L’interrogatoire des membres arrêtés, dont le nombre n’a pas été rendu public, pourra, selon nos sources, faire la lumière sur d’éventuelles implications avec les cercles des affaires.
Des implications déjà critiquées par les autorités algériennes qui se retrouvent seules face à une menace qui hante toute la région, et qui peut être récupérée par des cercles politiques et économiques locaux ou étrangers.
Le Niger attend, pour sa part, des aides matérielles des Etats-Unis qui, rappelons-le, prévoient un plan de sécurité pour la région du Sahel, capable d’assurer la sécurité de leurs intérêts pétroliers.
« Les pays du Sahel méritent un traitement particulier puisque la pauvreté et le manque de logistique engendrent l’émergence du terrorisme (...) Le trait d’union de ce trafic d’armes, ce sont les groupes algériens au Sud qui font objet de traques incessantes de l’armée algérienne », a déclaré un haut fonctionnaire du département de la Défense des Etats-Unis.
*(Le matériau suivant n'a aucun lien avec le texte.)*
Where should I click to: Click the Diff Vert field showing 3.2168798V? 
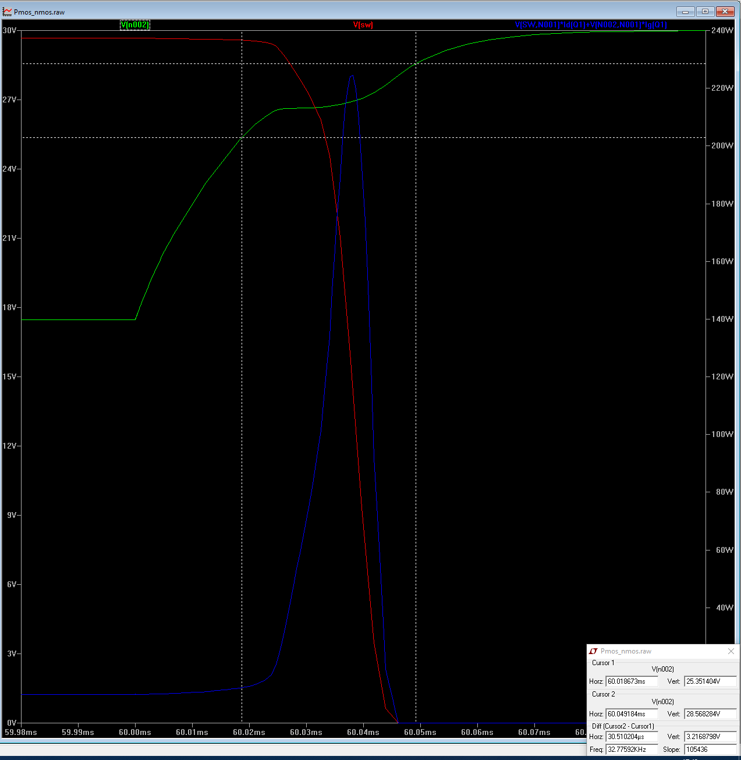[x=710, y=737]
Les groupes de Belmokhtar ainsi que d’autres groupes non identifiés et hyperatomisés, opèrent depuis plusieurs années dans le Grand Sud profitant des vastes zones frontières qui s’étendent sur plusieurs milliers de kilomètres, au moment où les forces algériennes étaient concentrées dans la lutte contre les groupes du GIA.
Des attaques contre des particuliers, puis contre les bases vie, le trafic de drogue, de clandestins, les activités de ces groupes ont pris une ampleur inquiétante, lorsqu’ils ont commencé à toucher aux trafics d’armes et de faux documents.
De grandes quantités d’armes ont transité par la Côte d’Ivoire où étaient exilés, par la France, des membres du GIA, via le Niger, le Mali et la Mauritanie.